[[ Source information, beginning ]]

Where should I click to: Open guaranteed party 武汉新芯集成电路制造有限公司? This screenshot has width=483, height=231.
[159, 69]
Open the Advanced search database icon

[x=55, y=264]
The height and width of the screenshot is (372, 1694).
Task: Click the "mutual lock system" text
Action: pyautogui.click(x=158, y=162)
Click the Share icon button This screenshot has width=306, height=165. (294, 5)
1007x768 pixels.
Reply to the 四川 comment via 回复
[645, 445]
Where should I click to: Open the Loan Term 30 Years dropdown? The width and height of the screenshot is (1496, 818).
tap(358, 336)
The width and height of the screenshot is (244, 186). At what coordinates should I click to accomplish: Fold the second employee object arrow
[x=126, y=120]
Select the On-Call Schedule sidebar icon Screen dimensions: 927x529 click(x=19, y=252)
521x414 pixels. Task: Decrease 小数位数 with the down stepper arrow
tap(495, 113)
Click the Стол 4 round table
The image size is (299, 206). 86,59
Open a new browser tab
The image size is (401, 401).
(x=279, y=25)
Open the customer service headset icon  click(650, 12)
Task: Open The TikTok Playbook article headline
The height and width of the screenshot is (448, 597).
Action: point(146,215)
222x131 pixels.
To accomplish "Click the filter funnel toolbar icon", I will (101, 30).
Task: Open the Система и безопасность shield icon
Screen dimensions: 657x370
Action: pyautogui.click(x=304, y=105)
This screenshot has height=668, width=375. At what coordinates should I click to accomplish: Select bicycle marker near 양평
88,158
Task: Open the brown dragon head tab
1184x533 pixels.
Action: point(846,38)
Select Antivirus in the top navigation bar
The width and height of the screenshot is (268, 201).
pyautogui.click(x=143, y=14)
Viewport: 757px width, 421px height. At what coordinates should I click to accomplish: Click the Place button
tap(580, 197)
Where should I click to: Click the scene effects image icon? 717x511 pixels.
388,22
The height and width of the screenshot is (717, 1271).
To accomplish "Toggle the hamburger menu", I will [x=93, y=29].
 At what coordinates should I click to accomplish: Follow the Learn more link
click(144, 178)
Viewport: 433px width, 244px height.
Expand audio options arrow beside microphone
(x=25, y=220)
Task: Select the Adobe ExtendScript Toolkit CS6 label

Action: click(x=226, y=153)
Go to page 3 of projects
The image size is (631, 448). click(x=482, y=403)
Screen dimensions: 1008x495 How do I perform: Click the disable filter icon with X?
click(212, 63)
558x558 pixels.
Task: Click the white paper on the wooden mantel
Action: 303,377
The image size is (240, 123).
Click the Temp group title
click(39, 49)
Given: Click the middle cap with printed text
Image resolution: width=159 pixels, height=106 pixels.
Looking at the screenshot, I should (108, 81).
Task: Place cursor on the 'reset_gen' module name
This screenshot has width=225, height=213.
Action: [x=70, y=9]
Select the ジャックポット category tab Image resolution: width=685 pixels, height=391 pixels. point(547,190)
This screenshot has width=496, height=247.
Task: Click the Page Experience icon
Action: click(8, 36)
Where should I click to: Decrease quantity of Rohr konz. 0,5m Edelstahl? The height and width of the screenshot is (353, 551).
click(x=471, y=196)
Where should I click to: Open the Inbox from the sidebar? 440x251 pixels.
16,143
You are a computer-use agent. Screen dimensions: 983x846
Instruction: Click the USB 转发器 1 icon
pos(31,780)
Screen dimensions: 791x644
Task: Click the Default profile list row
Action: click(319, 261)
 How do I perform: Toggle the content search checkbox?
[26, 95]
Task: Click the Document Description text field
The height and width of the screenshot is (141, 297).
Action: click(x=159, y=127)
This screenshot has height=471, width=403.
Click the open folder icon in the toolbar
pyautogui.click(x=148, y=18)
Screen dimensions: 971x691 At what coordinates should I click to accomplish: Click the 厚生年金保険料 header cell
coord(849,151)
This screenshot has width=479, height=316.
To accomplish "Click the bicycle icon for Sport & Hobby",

[[ Source information, end ]]

The data must be given again in full. Keep every line identical.

## Written solution
Where should I click to: Open guaranteed party 武汉新芯集成电路制造有限公司? This screenshot has width=483, height=231.
[159, 69]
Open the Advanced search database icon

[x=55, y=264]
The height and width of the screenshot is (372, 1694).
Task: Click the "mutual lock system" text
Action: pyautogui.click(x=158, y=162)
Click the Share icon button This screenshot has width=306, height=165. (294, 5)
1007x768 pixels.
Reply to the 四川 comment via 回复
[645, 445]
Where should I click to: Open the Loan Term 30 Years dropdown? The width and height of the screenshot is (1496, 818).
tap(358, 336)
The width and height of the screenshot is (244, 186). At what coordinates should I click to accomplish: Fold the second employee object arrow
[x=126, y=120]
Select the On-Call Schedule sidebar icon Screen dimensions: 927x529 click(x=19, y=252)
521x414 pixels. Task: Decrease 小数位数 with the down stepper arrow
tap(495, 113)
Click the Стол 4 round table
The image size is (299, 206). 86,59
Open a new browser tab
The image size is (401, 401).
(x=279, y=25)
Open the customer service headset icon  click(650, 12)
Task: Open The TikTok Playbook article headline
The height and width of the screenshot is (448, 597).
Action: point(146,215)
222x131 pixels.
To accomplish "Click the filter funnel toolbar icon", I will (101, 30).
Task: Open the Система и безопасность shield icon
Screen dimensions: 657x370
Action: pyautogui.click(x=304, y=105)
This screenshot has height=668, width=375. At what coordinates should I click to accomplish: Select bicycle marker near 양평
88,158
Task: Open the brown dragon head tab
1184x533 pixels.
Action: point(846,38)
Select Antivirus in the top navigation bar
The width and height of the screenshot is (268, 201).
pyautogui.click(x=143, y=14)
Viewport: 757px width, 421px height. At what coordinates should I click to accomplish: Click the Place button
tap(580, 197)
Where should I click to: Click the scene effects image icon? 717x511 pixels.
388,22
The height and width of the screenshot is (717, 1271).
To accomplish "Toggle the hamburger menu", I will [x=93, y=29].
 At what coordinates should I click to accomplish: Follow the Learn more link
click(144, 178)
Viewport: 433px width, 244px height.
Expand audio options arrow beside microphone
(x=25, y=220)
Task: Select the Adobe ExtendScript Toolkit CS6 label

Action: click(x=226, y=153)
Go to page 3 of projects
The image size is (631, 448). click(x=482, y=403)
Screen dimensions: 1008x495 How do I perform: Click the disable filter icon with X?
click(212, 63)
558x558 pixels.
Task: Click the white paper on the wooden mantel
Action: 303,377
The image size is (240, 123).
Click the Temp group title
click(39, 49)
Given: Click the middle cap with printed text
Image resolution: width=159 pixels, height=106 pixels.
Looking at the screenshot, I should (108, 81).
Task: Place cursor on the 'reset_gen' module name
This screenshot has width=225, height=213.
Action: [x=70, y=9]
Select the ジャックポット category tab Image resolution: width=685 pixels, height=391 pixels. point(547,190)
This screenshot has width=496, height=247.
Task: Click the Page Experience icon
Action: click(8, 36)
Where should I click to: Decrease quantity of Rohr konz. 0,5m Edelstahl? The height and width of the screenshot is (353, 551).
click(x=471, y=196)
Where should I click to: Open the Inbox from the sidebar? 440x251 pixels.
16,143
You are a computer-use agent. Screen dimensions: 983x846
Instruction: Click the USB 转发器 1 icon
pos(31,780)
Screen dimensions: 791x644
Task: Click the Default profile list row
Action: click(319, 261)
 How do I perform: Toggle the content search checkbox?
[26, 95]
Task: Click the Document Description text field
The height and width of the screenshot is (141, 297).
Action: click(x=159, y=127)
This screenshot has height=471, width=403.
Click the open folder icon in the toolbar
pyautogui.click(x=148, y=18)
Screen dimensions: 971x691 At what coordinates should I click to accomplish: Click the 厚生年金保険料 header cell
coord(849,151)
This screenshot has width=479, height=316.
To accomplish "Click the bicycle icon for Sport & Hobby",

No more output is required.